On a napkin I had scribbled notes for a gumbo which, over time and experimentation, turned into this.
As with most such recipes it isn't just a matter of throwing everything together but takes a little time.
The roux is important so take your time and watch it carefully, it can, as they say, "git away on y'all" The reward is in the eating however.
This should serve four to six.
a fresh red red chilli
2 sticks of celery
3 bay leaves
salt and pepper
dried thyme leaves
3/4 cup of vegetable oil
3/4 cup of flour
some crushed garlic
five cups of seafood stock
four chorizo sausage
at least a dozen shrimps or large prawns
a dozen oysters rice
Combine bay leaves, two teaspoons of salt, the chopped capsicum, half a teaspoon of dried thyme, half teaspoon of cayenne pepper, half teaspoon of oregano, a fresh sliced and seeded red chilli.
In a separate dish place the chopped onions and celery. Bring to the boil the stock in a large saucepan (big enough to take all the ingredients) then let sit on a rolling boil while you make the roux.
To make the roux(the base): Heat oil in a deep, broad-based pan until it starts to smoke. Turn down slightly then gently add flour and whisk it through (you need to keep whisking otherwise it'll go gluggy). Keep whisking until the mixture goes red then almost black. Keep on the heat gently for a few minutes (don't let it burn) and then add half of the chopped onions and chopped celery.
Keep stirring until they are slightly soft then add the remainder and stir until done for another few minutes. Stir in the mix of bay leaves etc and stir for a few minutes then add a teaspoon of the crushed garlic, stir through then take off the heat.
Add to the stock and stir through well until it is of an even consistency.
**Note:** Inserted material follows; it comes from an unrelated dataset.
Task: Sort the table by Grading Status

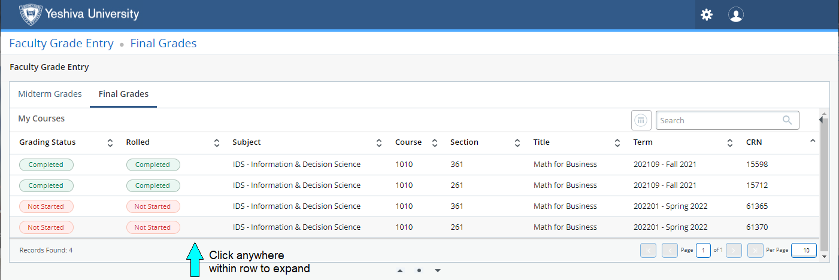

Bring the whole thing to a boil and add the chopped chorizo and let simmer for a while (10 minutes or so) then add all the seafood (the oyster juice as well).
And that's it, turn down and simmer, and stir ocassionally while you are making the rice. When rice is done place servings in deep bowls and put the gumbo in the centre of the table -- and stand well clear.
Depending on your touch it can be chilli hot -- so it goes well with light beers.